Der Mercedes-Hersteller Daimler hat derzeit einen schwierigen Stand. Wir hatten schon darüber berichtet, dass das Kraftfahrt-Bundesamt dem Konzern Manipulationen bei mehreren Fahrzeugmodellen vorgeworfen hat.

Als wäre dies nicht genug, ordnete Verkehrsminister Andreas Scheuer einen amtlichen Rückruf von 238.000 Daimler-Fahrzeugen allein in Deutschland an. Europaweit sind davon sogar 774.000 Autos betroffen.

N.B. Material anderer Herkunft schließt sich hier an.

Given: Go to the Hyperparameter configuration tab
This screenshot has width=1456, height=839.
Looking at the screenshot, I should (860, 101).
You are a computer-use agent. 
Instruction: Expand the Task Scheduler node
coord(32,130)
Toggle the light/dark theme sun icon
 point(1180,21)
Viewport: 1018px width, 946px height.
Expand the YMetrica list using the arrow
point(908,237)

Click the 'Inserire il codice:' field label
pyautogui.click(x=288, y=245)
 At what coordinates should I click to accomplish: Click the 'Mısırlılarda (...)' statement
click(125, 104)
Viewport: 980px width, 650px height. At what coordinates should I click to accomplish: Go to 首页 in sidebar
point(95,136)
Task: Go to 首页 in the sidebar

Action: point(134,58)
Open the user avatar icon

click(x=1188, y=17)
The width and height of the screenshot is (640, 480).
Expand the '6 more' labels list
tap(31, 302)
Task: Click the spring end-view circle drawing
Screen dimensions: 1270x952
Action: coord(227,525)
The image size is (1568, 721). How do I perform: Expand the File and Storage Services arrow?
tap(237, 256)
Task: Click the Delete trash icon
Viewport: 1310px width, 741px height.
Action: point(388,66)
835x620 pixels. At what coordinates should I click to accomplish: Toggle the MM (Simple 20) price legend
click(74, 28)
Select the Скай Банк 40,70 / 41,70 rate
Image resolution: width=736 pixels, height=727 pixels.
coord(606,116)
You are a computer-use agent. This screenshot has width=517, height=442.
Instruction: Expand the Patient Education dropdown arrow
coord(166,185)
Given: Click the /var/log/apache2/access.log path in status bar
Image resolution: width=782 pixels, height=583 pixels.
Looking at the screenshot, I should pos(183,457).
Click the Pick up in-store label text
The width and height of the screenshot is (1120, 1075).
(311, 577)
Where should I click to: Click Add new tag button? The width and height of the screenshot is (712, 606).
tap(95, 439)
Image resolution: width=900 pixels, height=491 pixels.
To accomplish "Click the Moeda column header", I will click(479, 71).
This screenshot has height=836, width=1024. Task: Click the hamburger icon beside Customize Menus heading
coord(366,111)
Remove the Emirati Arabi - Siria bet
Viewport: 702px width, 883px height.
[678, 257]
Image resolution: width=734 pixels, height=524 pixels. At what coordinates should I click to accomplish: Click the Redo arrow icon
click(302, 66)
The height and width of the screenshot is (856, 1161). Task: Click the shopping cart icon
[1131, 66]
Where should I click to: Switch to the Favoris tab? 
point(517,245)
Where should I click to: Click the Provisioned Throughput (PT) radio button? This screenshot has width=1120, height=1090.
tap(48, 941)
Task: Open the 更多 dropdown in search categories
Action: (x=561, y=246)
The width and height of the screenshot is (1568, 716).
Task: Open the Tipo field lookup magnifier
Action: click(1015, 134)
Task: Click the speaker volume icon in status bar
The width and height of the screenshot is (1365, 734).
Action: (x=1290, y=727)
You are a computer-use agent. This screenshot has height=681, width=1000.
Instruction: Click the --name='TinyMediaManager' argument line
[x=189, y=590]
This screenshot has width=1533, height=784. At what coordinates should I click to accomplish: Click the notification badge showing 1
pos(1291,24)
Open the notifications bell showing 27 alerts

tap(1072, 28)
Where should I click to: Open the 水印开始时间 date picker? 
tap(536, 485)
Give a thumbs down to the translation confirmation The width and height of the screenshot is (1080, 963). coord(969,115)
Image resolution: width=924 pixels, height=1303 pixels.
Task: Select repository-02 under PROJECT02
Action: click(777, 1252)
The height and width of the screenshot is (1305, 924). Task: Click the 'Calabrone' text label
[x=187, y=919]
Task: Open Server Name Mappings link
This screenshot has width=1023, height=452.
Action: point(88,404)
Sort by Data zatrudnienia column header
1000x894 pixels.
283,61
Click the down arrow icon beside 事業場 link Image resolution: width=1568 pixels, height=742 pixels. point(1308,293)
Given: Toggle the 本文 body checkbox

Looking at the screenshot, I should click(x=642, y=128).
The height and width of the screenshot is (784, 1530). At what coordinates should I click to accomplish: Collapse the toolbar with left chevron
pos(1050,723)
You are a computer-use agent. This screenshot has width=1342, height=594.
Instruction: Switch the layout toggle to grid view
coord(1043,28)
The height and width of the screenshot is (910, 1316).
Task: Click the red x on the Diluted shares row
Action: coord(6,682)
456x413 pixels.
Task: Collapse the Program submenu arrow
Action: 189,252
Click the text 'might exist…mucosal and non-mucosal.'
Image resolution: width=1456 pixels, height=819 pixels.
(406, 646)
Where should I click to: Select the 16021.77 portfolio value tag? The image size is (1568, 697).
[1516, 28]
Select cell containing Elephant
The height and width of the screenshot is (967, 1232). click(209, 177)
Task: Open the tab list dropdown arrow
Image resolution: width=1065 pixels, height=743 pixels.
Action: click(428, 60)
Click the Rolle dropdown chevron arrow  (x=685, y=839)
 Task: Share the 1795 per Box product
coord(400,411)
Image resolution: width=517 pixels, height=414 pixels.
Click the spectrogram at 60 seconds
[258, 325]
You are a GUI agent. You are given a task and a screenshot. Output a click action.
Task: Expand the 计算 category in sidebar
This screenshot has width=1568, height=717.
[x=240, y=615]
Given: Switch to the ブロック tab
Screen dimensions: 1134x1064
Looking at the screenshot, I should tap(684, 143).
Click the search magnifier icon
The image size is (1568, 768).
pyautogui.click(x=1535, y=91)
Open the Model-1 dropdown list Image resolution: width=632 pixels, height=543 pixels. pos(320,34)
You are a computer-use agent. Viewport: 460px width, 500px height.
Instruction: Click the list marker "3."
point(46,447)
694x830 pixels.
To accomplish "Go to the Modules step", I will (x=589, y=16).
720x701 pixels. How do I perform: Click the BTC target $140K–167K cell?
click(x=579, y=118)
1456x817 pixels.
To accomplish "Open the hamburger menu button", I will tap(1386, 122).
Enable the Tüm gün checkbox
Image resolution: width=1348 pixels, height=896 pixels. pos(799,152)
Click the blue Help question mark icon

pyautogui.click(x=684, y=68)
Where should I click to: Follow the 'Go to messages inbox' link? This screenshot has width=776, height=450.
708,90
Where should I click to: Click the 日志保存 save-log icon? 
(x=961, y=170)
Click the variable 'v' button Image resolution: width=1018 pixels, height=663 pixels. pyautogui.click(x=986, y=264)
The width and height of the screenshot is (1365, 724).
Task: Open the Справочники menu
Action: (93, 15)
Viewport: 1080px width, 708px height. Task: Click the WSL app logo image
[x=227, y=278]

Droht Daimler eine Strafzahlung?

Und auch das Thema Strafgelder ist noch längst nicht vom Tisch. Hier gibt es offenbar sehr unterschiedliche Interpretationen des Gespräches im Verkehrsministerium. Jedenfalls hat Daimler schon angekündigt, dass man bezüglich des verordneten Rückrufs juristische Schritte prüft.

Aktie kann sich erholen

Dennoch zeigt sich die Aktie kurz vor dem Wochenschluss bestens aufgelegt. Was mit zwei Argumenten erklärt werden könnte. Zum einen mit dem verhängten Bußgeld gegenüber Volkswagen. Denn damit ist nun staatlicherseits eine Hausnummer genannt worden, die auch bei Daimler maximal zur Anwendung kommen könnte. Wobei sehr viel wahrscheinlicher ist, dass der Premiumhersteller im Fall einer Strafzahlung weitaus billiger davonkommen könnte.

Der für die Anleger sicherlich wichtigere Punkt ist: In der jüngsten Entwicklung scheinen zumindest die bekannten Risiken inzwischen eingepreist worden zu sein. Was natürlich die Schnäppchenjäger auf den Plan ruft.